PROBLEM DESCRIPTION → Beginning at the line that mentions "Viewport: 651px width, 375px", retype the rest of the records below exactly. Pictures are not part of the copy.

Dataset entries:
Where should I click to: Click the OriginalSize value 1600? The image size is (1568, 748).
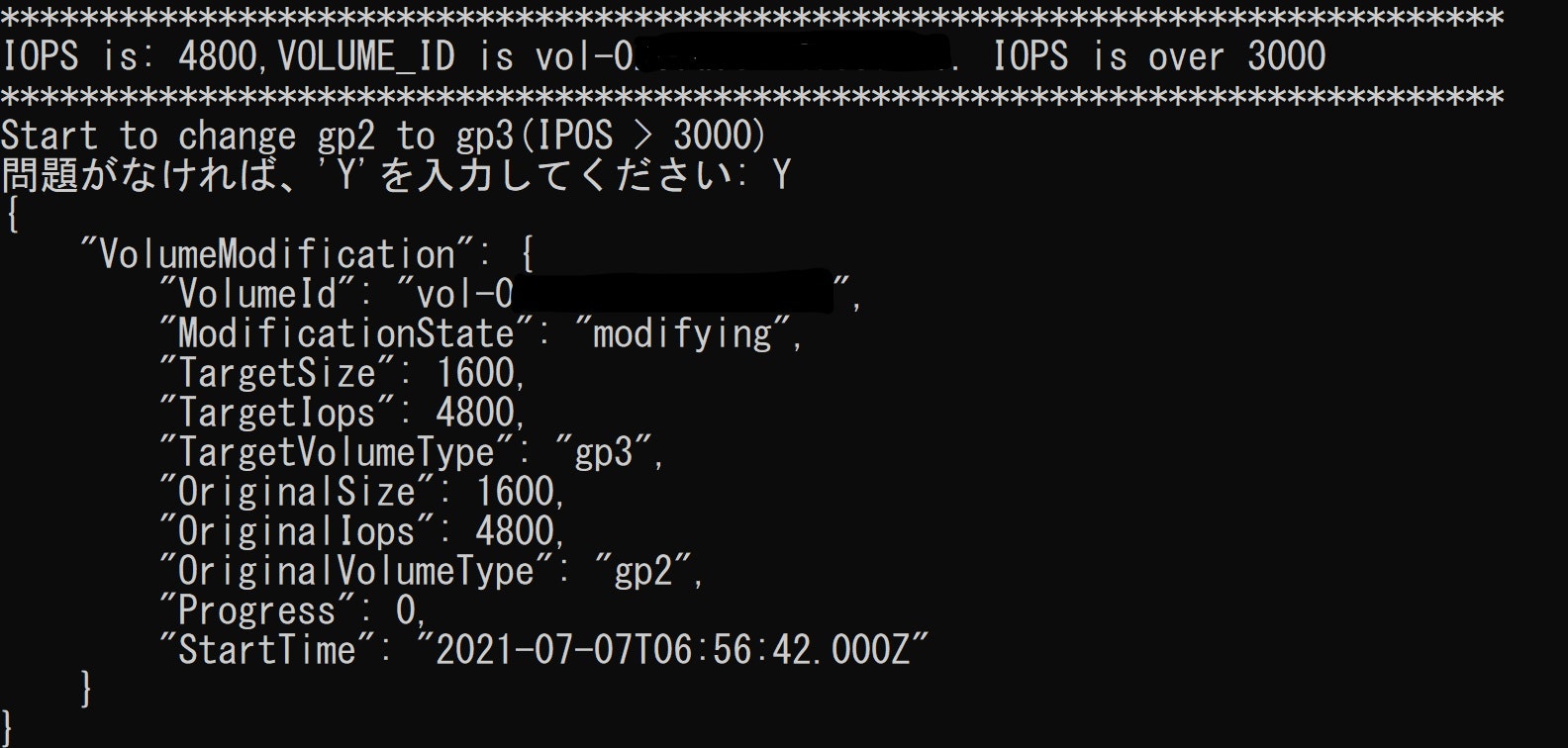click(x=515, y=492)
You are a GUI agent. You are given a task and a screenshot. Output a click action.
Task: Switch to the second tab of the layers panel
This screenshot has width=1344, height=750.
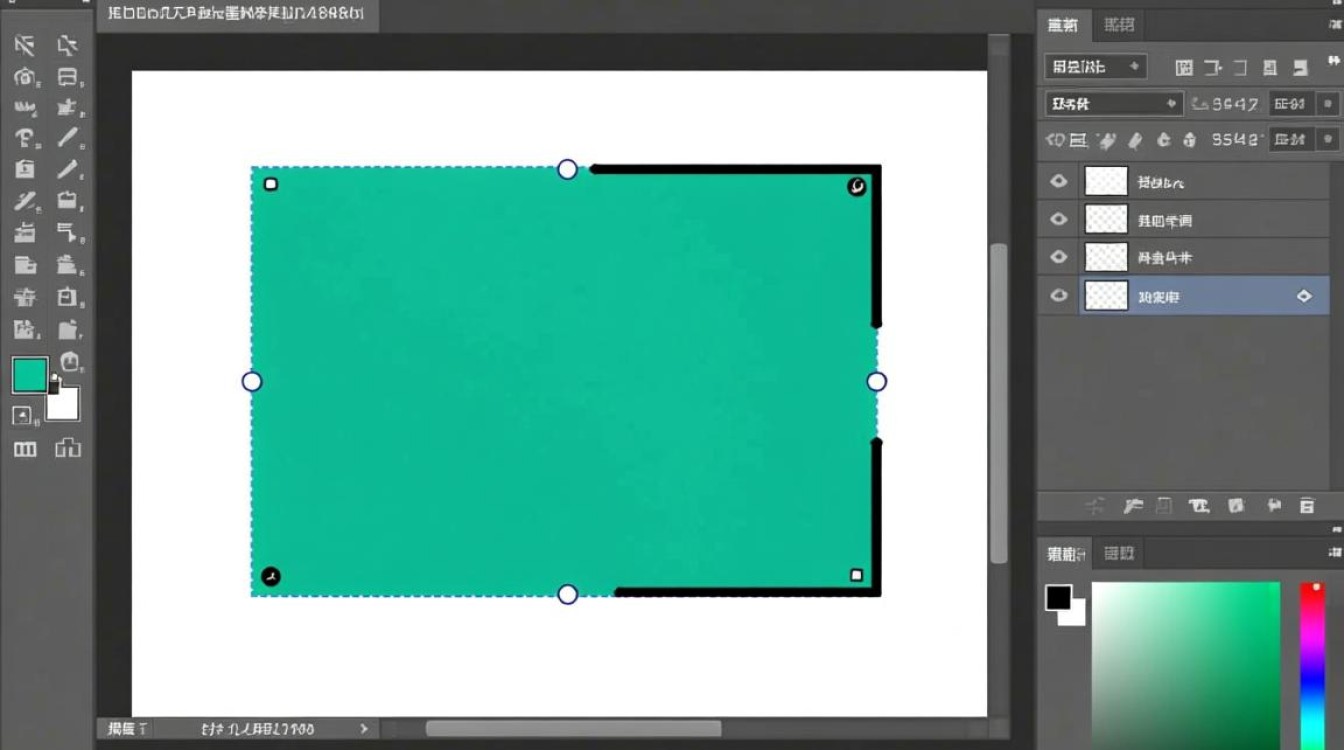point(1118,26)
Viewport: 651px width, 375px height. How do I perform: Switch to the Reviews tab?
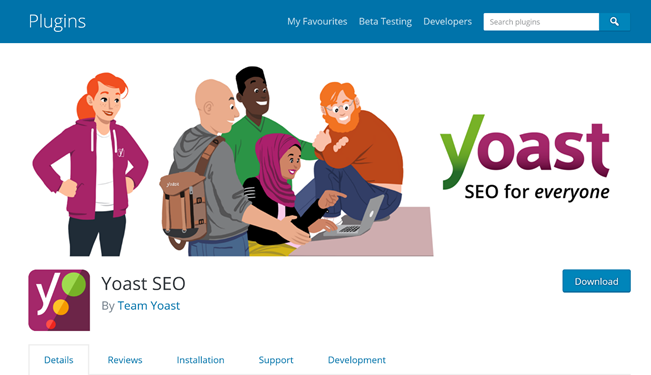tap(125, 360)
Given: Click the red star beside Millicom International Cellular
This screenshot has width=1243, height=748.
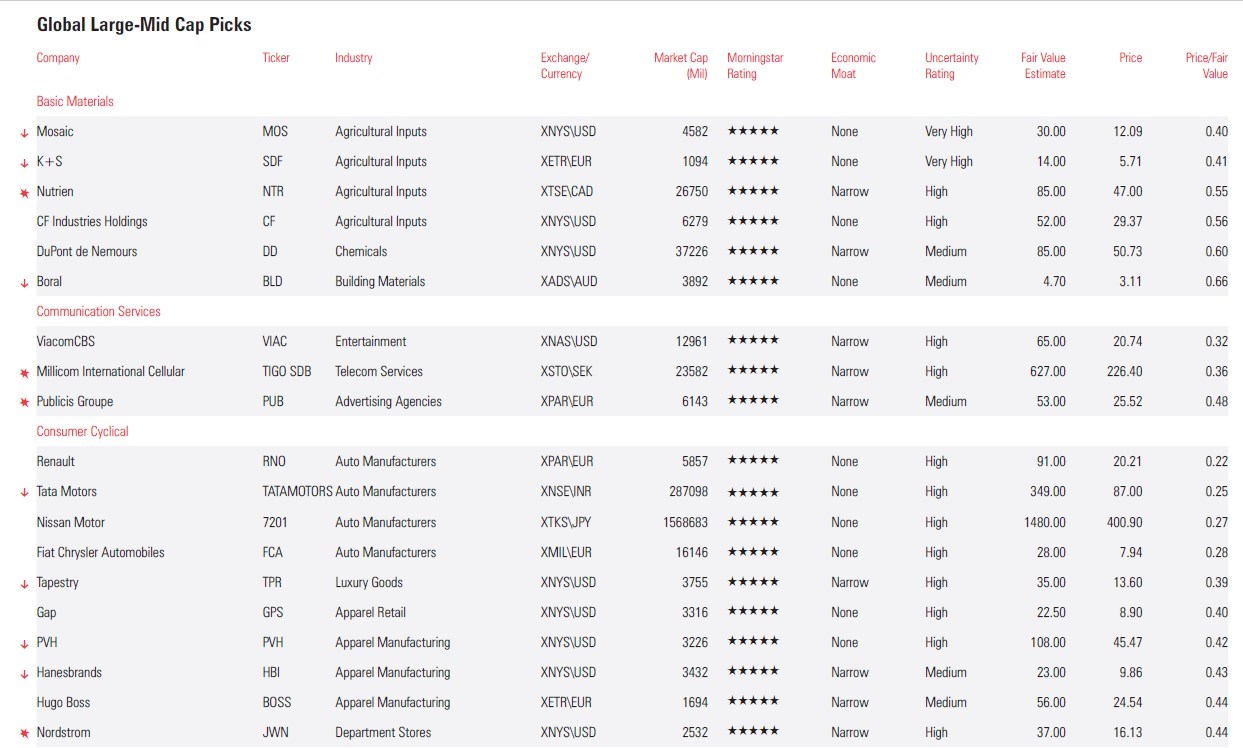Looking at the screenshot, I should 24,373.
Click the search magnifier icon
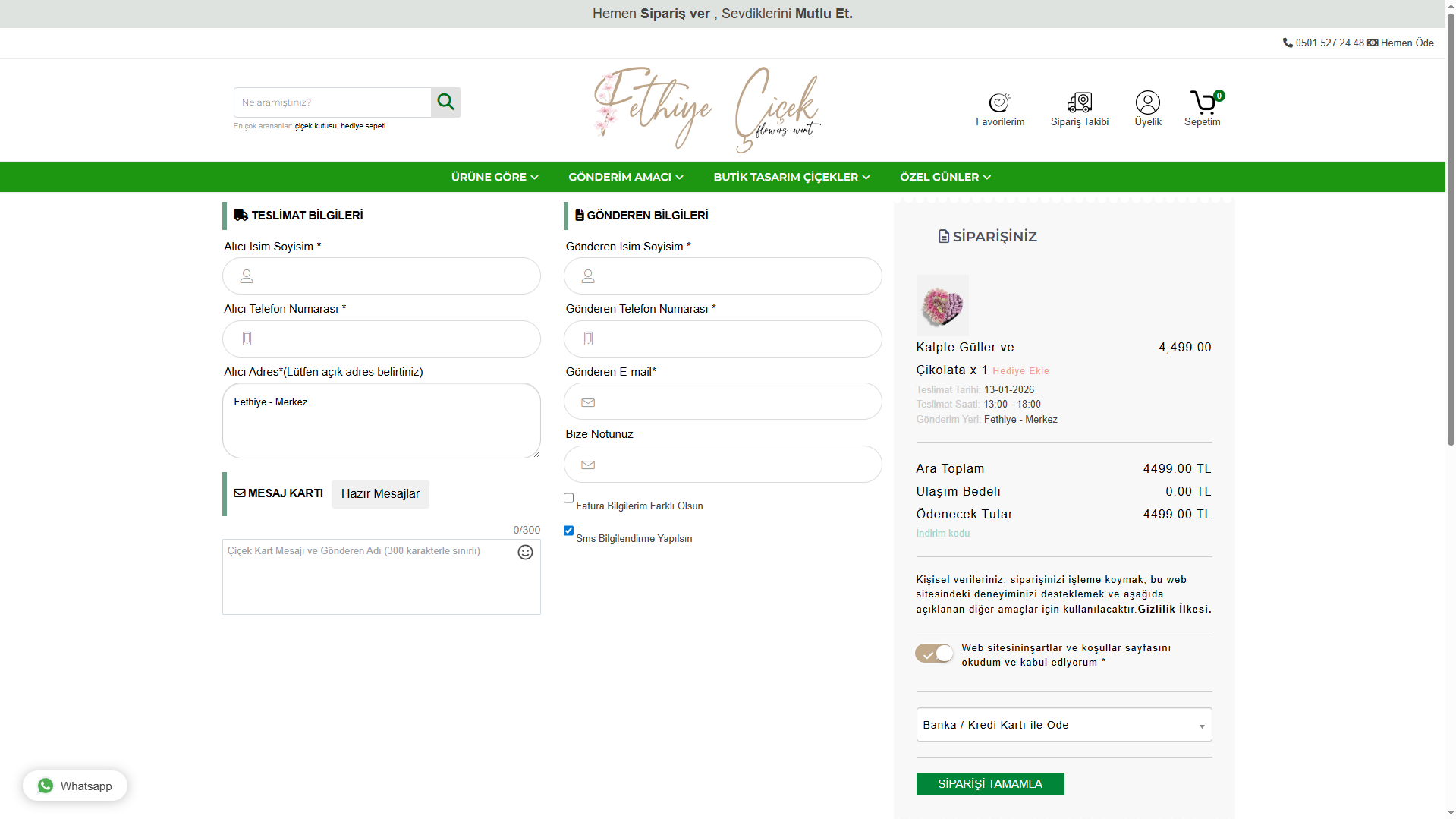This screenshot has width=1456, height=819. (445, 102)
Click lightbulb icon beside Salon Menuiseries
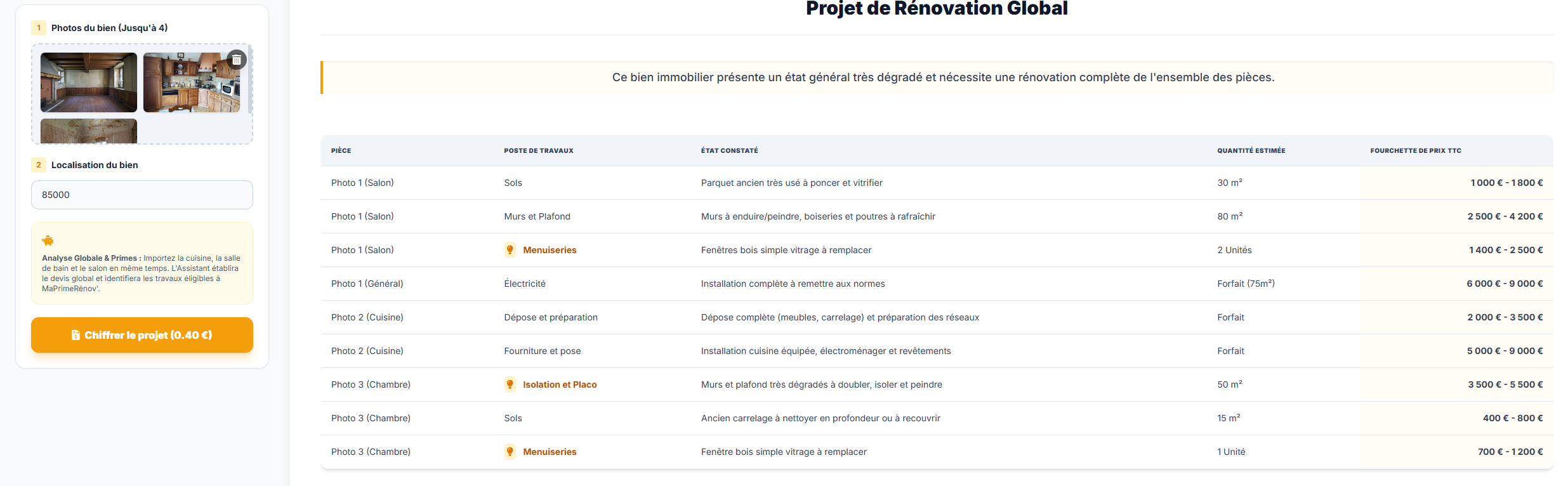 point(510,250)
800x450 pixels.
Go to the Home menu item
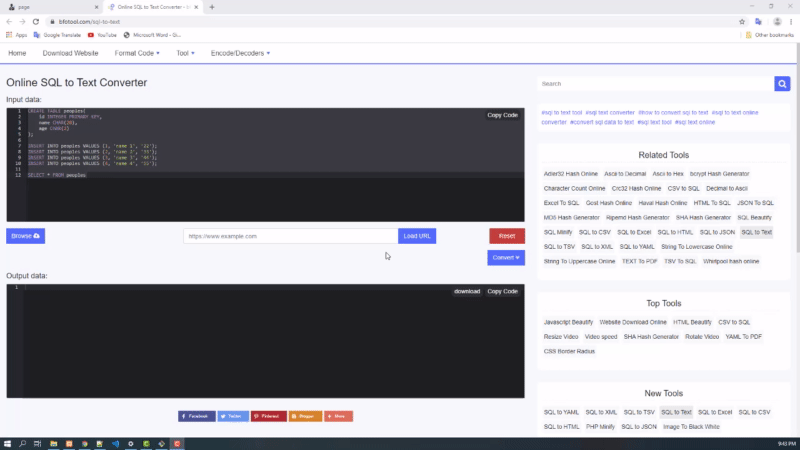pos(17,53)
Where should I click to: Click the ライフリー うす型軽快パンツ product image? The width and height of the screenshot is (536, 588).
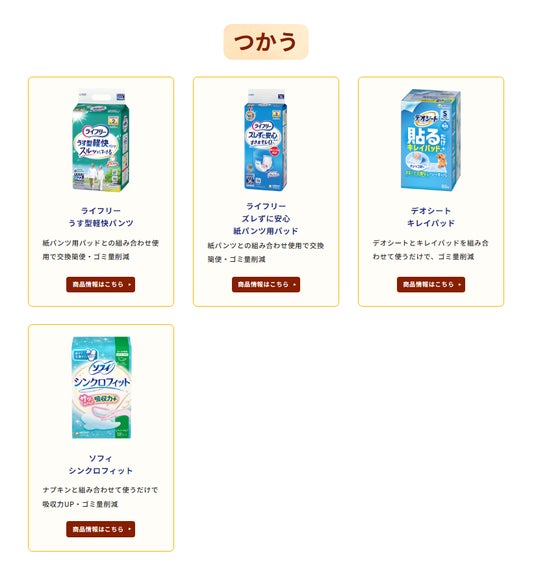click(x=101, y=140)
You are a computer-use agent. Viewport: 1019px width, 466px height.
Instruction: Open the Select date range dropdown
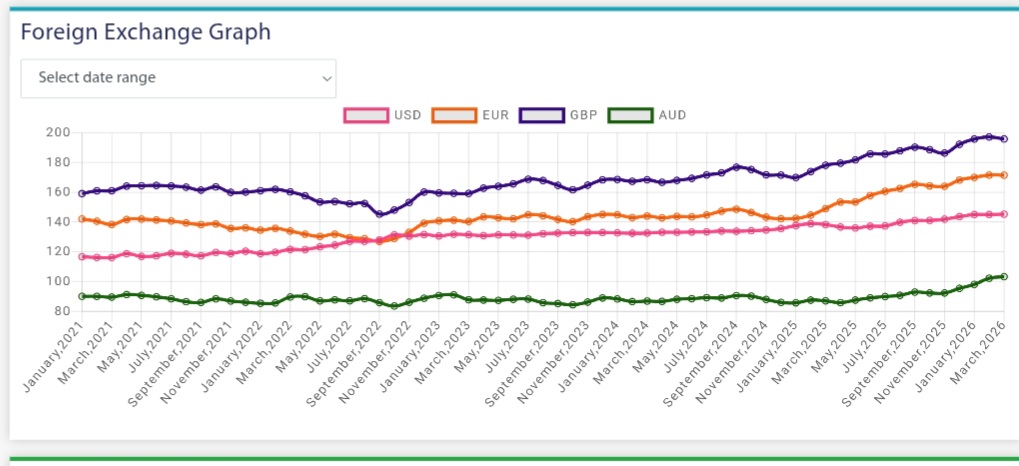(x=178, y=78)
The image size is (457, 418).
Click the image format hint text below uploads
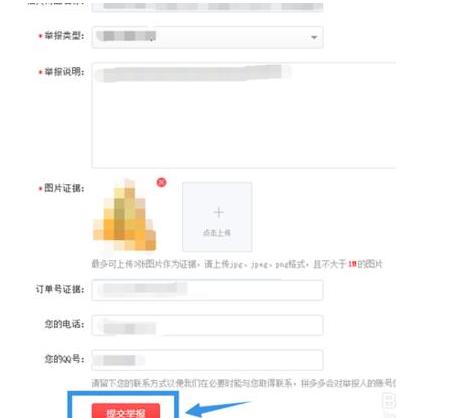(237, 264)
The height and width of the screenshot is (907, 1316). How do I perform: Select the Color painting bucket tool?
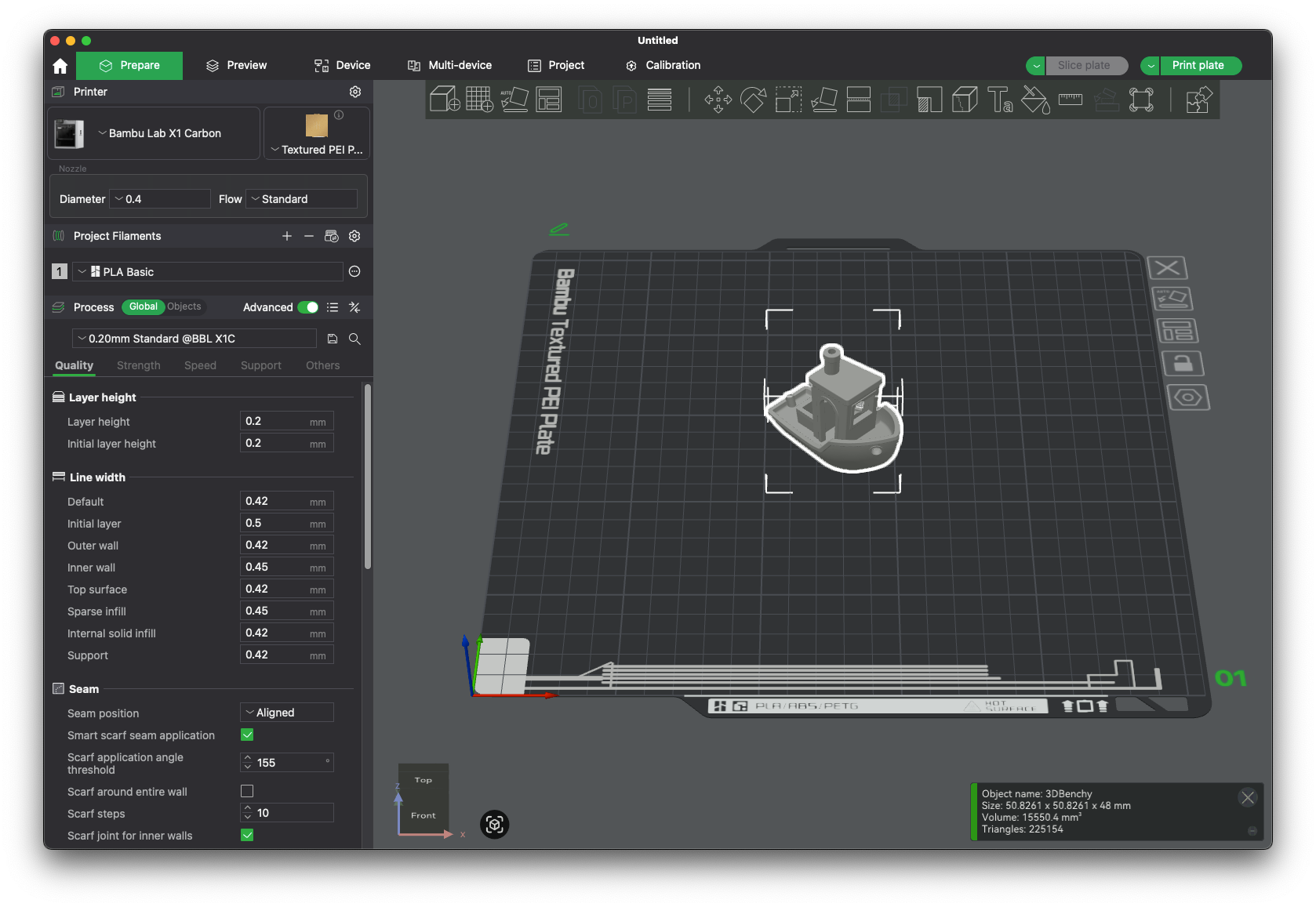1035,100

COMPLETED EXERCISE →
Viewport: 651px width, 375px height. How do I perform: Switch to the Reviews tab?
tap(125, 360)
Given: Click the red star beside Millicom International Cellular
This screenshot has width=1243, height=748.
Looking at the screenshot, I should 24,373.
Click the search magnifier icon
This screenshot has width=1456, height=819. (445, 102)
Click lightbulb icon beside Salon Menuiseries
 point(510,250)
800x450 pixels.
Go to the Home menu item
pos(17,53)
Where should I click to: Click the ライフリー うす型軽快パンツ product image? The width and height of the screenshot is (536, 588).
click(x=101, y=140)
You are a computer-use agent. Viewport: 1019px width, 466px height.
Instruction: Open the Select date range dropdown
(x=178, y=78)
The image size is (457, 418).
Click the image format hint text below uploads
(237, 264)
The height and width of the screenshot is (907, 1316). How do I perform: Select the Color painting bucket tool?
1035,100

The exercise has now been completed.